日本プロレスでレスラー兼レフェリーとして活躍し、入門当時の猪木と馬場をシゴいた鬼コーチとして知られています。というか、『列伝』が書かれた当時は梶原一騎のプロダクションに所属していたので、その縁で出てきただけのような気もしますけどね。他の資料だとトルコがコーチだったなんて書いてないんだよなぁ。

プロレススーパースター列伝 (5) (講談社漫画文庫)

プロレススーパースター列伝 (5) (講談社漫画文庫)

もちろん、ぼくも世代的にこの人の試合を観たことはないので、レスラーというよりは梶原漫画のキャラクターとして認識している状態でした。


訃報を伝える記事の中では、gryphonさんのこのエントリがいちばん言い得て妙だと思います。

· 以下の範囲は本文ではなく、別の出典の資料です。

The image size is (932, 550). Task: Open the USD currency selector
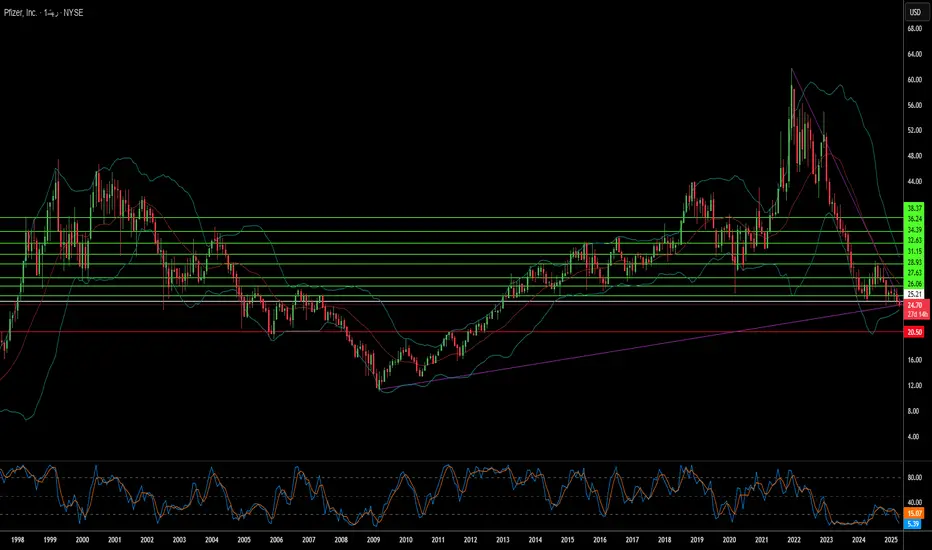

神話と虚実と駄法螺と…ユセフ・トルコ氏逝く - 見えない道場本舗 神話と虚実と駄法螺と…ユセフ・トルコ氏逝く - 見えない道場本舗

「男の星座」では、自身の地位の浮き沈みや空手・プロレスとの距離感が時々かわる梶原一騎(梶一太)との、お互いに利用価値を値踏みしながらの・・・虚虚実実ながらもユーモラスな駆け引き…を展開する一方、重要な情報を「ついうっかり」しゃべってしまうことで話を大きく動かす役目をしていた。

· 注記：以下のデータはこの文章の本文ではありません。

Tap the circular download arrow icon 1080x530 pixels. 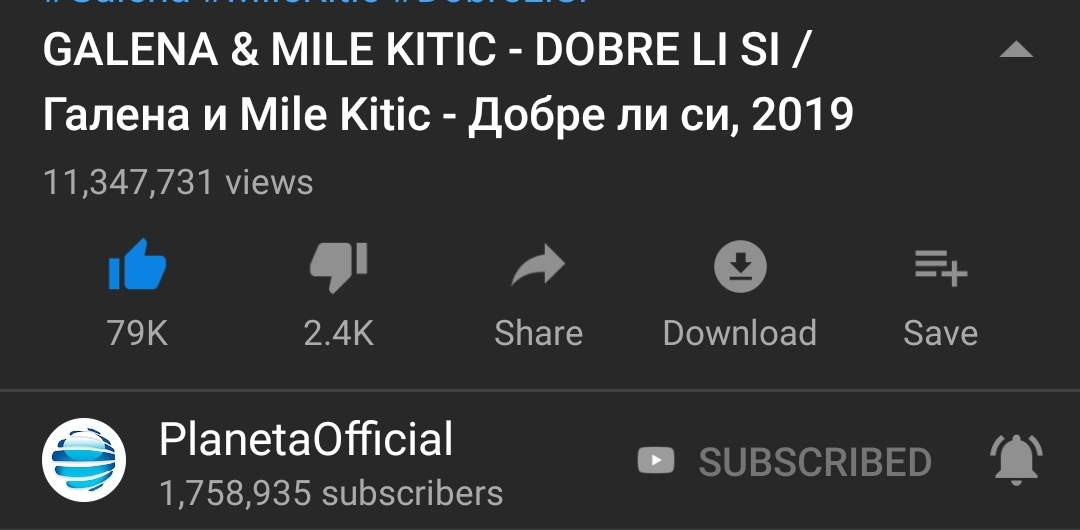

本当に「梶原一騎実録物語の最優秀助演男優」というキャッチコピーは考えれば考えるほど彼にふさわしい。

とにかく、こんな人間はもう出てこない・・・と思う一方で、こういうスタイルやタイプの人間は、時代、時代で必ずいるかもしれない、と思わせる、人間存在の一典型でもあったような気がする。

「梶原一座の最優秀助演男優賞」の座は、黒崎健時という超強力なライバルがいるのでまだ審議が必要かもしれませんが、ともかく、いつの時代にも必ずいるであろう人間存在の一典型、という評価はこれ以上なく正当だと思います。


つつしんでご冥福をお祈りします。